Source data below:

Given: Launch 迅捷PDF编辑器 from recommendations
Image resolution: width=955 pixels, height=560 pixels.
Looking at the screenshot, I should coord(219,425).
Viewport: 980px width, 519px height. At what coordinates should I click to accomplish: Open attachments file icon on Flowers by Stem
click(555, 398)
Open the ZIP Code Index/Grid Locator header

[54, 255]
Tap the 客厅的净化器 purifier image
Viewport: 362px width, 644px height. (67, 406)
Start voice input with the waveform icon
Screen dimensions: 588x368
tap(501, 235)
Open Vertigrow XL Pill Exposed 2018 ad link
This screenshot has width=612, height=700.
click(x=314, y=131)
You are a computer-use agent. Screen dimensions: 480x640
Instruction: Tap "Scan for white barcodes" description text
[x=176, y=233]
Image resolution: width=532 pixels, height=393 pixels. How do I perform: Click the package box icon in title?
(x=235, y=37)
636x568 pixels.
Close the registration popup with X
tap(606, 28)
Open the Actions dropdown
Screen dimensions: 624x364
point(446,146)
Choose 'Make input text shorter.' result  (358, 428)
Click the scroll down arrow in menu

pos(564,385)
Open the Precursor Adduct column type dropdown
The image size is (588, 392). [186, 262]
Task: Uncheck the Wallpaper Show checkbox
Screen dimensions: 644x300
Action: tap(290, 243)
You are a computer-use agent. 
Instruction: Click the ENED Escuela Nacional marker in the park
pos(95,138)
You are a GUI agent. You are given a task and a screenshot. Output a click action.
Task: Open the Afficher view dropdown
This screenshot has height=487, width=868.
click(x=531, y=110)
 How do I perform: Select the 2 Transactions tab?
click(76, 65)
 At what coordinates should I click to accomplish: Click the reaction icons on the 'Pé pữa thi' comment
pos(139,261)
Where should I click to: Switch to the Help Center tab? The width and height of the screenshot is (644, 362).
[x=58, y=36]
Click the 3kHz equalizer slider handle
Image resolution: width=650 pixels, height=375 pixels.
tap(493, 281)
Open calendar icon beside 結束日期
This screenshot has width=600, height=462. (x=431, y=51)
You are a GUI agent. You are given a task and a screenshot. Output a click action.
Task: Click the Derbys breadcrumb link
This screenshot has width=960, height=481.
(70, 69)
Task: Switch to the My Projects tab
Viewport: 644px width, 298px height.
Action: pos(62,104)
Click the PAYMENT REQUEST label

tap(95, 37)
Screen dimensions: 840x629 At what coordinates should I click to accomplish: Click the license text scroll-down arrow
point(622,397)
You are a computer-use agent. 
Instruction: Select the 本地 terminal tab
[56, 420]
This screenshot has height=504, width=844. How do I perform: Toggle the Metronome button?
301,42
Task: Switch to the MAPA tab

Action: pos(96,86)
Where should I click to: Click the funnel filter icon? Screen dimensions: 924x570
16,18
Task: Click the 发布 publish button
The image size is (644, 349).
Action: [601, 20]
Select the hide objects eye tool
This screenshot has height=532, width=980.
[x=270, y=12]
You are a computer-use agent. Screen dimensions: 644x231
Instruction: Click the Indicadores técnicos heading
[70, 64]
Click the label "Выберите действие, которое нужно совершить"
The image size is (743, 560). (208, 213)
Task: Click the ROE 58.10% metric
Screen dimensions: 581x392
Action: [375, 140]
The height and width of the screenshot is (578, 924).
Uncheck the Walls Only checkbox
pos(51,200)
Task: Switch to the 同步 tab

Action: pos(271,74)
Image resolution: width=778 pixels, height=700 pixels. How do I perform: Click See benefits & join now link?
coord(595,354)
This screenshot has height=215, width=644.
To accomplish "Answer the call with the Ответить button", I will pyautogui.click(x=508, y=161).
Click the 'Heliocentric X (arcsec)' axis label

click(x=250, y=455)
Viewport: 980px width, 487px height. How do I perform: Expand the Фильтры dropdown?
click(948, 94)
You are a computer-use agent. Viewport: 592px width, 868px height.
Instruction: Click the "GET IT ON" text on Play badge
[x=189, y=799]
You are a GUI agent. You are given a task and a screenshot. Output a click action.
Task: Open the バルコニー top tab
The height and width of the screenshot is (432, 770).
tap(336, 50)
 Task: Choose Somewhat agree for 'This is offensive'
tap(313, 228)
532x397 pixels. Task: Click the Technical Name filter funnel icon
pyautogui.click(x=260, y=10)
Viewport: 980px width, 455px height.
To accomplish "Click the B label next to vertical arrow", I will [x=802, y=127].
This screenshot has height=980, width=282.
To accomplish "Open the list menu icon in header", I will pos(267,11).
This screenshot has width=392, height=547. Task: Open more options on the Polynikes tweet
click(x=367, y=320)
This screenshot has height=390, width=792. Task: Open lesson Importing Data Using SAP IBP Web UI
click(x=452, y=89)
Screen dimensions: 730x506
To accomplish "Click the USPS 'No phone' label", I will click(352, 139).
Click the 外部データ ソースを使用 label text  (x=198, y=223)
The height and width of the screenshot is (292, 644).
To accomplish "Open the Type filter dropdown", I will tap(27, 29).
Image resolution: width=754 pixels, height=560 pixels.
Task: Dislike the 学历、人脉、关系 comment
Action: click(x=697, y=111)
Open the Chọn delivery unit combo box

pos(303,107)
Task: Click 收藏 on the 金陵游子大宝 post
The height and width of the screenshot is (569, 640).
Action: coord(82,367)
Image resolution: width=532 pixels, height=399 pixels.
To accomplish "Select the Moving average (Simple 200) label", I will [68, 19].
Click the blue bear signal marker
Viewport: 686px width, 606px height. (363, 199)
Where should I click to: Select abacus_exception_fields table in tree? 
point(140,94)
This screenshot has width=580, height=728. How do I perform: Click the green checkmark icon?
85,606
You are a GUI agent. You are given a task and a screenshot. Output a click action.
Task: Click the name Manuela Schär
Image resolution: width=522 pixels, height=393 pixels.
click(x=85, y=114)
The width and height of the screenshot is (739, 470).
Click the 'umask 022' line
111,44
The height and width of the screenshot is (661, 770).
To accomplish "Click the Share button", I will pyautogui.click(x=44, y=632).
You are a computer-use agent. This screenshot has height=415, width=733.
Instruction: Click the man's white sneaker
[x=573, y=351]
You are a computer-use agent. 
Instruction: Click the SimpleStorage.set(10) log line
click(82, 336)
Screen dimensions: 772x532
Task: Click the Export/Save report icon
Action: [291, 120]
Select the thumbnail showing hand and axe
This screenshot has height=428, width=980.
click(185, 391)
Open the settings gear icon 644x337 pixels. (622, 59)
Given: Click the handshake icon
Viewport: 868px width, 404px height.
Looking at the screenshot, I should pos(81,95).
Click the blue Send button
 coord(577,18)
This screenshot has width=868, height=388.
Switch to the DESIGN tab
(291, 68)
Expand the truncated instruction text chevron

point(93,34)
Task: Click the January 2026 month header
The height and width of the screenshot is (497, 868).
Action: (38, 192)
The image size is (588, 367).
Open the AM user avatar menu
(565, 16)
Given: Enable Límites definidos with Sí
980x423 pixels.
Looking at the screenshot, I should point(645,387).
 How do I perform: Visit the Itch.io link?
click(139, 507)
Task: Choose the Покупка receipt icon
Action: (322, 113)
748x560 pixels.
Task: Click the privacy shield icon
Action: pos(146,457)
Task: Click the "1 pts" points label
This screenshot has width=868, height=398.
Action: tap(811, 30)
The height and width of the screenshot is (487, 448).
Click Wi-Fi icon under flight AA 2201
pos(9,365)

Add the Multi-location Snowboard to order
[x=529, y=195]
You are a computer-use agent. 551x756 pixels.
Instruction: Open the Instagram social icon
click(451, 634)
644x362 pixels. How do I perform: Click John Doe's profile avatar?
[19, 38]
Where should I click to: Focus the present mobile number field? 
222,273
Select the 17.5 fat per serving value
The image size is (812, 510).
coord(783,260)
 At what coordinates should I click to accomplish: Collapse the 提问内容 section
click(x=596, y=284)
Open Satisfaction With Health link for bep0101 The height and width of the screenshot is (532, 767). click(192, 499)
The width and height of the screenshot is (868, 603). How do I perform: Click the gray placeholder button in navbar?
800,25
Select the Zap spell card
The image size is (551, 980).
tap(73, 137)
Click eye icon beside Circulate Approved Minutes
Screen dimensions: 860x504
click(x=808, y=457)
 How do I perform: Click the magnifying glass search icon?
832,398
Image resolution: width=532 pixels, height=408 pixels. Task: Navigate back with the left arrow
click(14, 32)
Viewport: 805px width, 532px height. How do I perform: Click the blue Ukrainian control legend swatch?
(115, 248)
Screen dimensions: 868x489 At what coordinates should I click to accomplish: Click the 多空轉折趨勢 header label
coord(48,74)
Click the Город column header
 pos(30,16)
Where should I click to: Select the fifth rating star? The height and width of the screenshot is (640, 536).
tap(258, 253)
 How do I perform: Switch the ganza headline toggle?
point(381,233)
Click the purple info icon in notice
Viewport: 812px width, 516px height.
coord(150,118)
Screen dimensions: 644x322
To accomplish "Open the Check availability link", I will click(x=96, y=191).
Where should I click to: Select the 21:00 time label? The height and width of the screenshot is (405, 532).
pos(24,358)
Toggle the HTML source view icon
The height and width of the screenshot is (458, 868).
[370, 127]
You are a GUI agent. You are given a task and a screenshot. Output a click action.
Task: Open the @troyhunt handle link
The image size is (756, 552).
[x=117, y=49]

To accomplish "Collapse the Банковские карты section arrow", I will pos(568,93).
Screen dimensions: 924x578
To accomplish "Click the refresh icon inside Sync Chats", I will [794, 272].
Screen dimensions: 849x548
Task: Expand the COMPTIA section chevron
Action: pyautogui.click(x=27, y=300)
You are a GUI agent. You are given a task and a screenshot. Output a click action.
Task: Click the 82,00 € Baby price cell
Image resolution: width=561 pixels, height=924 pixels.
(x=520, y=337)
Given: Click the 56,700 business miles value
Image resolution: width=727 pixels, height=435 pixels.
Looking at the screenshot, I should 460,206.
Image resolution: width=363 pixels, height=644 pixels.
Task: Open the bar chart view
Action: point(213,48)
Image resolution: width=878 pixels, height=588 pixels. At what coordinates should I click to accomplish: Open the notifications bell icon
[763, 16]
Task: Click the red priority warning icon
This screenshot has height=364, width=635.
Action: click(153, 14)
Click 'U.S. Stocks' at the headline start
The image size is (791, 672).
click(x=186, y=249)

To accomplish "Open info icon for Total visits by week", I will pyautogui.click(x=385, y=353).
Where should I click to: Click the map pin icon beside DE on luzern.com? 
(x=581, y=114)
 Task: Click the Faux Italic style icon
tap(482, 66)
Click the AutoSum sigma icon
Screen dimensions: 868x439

End of Source data.

Prompt
Give only the lines from the one holding "The height and width of the screenshot is (569, 640)." through the one holding "The height and width of the screenshot is (661, 770).", each restated exactly as it appears above.

Solution to this task
The height and width of the screenshot is (569, 640).
Action: coord(82,367)
Image resolution: width=532 pixels, height=399 pixels.
To accomplish "Select the Moving average (Simple 200) label", I will [68, 19].
Click the blue bear signal marker
Viewport: 686px width, 606px height. (363, 199)
Where should I click to: Select abacus_exception_fields table in tree? 
point(140,94)
This screenshot has width=580, height=728. How do I perform: Click the green checkmark icon?
85,606
You are a GUI agent. You are given a task and a screenshot. Output a click action.
Task: Click the name Manuela Schär
Image resolution: width=522 pixels, height=393 pixels.
click(x=85, y=114)
The width and height of the screenshot is (739, 470).
Click the 'umask 022' line
111,44
The height and width of the screenshot is (661, 770).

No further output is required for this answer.